Researchers, scientists and professionals in a variety of related fields are approaching the rare property in a way unavailable to them at any other site. They are developing a vision that goes far into the future – something that can only be done because the land is held “in perpetuity.” As one of the scientists replied when asked why he was volunteering so much time to rare:
“rare is a charitable foundation with a unique focus in Canada – it owns property and encourages long-term research on ecological restoration and monitoring and integrates this into community education programs. There is no other organization like this in Canada. Some organizations fund research, some own property for conservation and related purposes, some focus on education about the environment. rare does all of this and does it in an important context, i.e. an urbanizing region where the threat to ecological structures and functions are greatest, the need for ecological restoration the largest, and the need for urbanites to have a place to go to both enjoy nature and understand the value of ecological research the most important.”
– Dr. Stephen Murphy
Assoc. Prof. Environment & Resource Studies,
University of Waterloo
The site in its present state can be seen as a series of large forested “islands” in a sea of farm fields and built-up urban areas. These islands are all that is left of what was once a continuous mix of forests and glades. Now the continuous landscape is one of farm fields, which provide open space but isolate the forests and wetlands.

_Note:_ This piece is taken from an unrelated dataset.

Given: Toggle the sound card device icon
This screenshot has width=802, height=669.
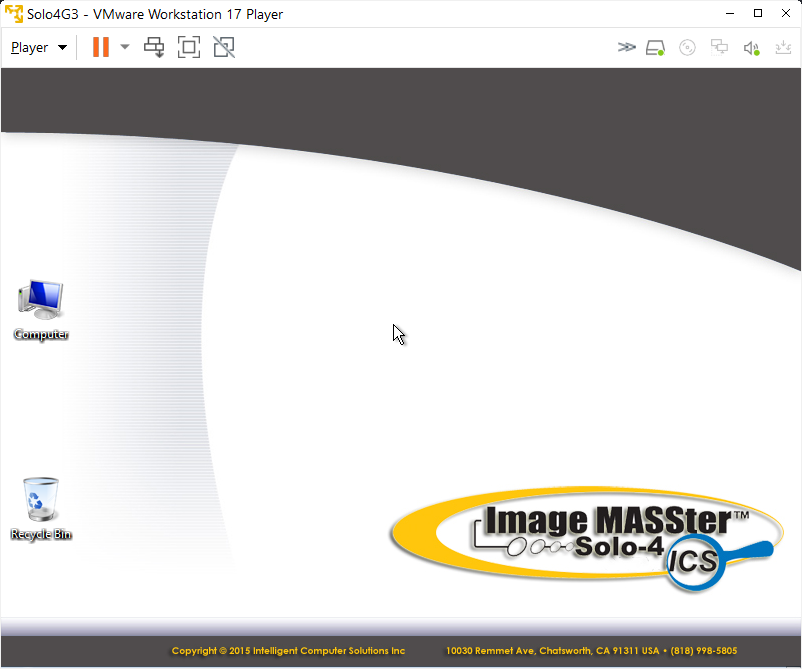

As the site matures, the wooded areas will be added to and connected, and much of the flood plain returned to its natural riparian condition. The hedgerows will be allowed to develop and widen, providing much needed habitats for birds, butterflies, and small mammals. The overall effect will be to transform rare into a rich forested landscape with a series of open spaces nestled within it.
Many of the changes will happen slowly as areas are left to regenerate on their own. Other changes will be dramatic as scientists explore the effects of manipulating the landscapes. Because rare encourages both public and academic exploration and understanding of this place – ecologically, culturally, and historically – new ideas will transform our thinking and our ways of life. The science of ecological restoration itself will be advanced. And all of us will live within a more densely and richly varied landscape.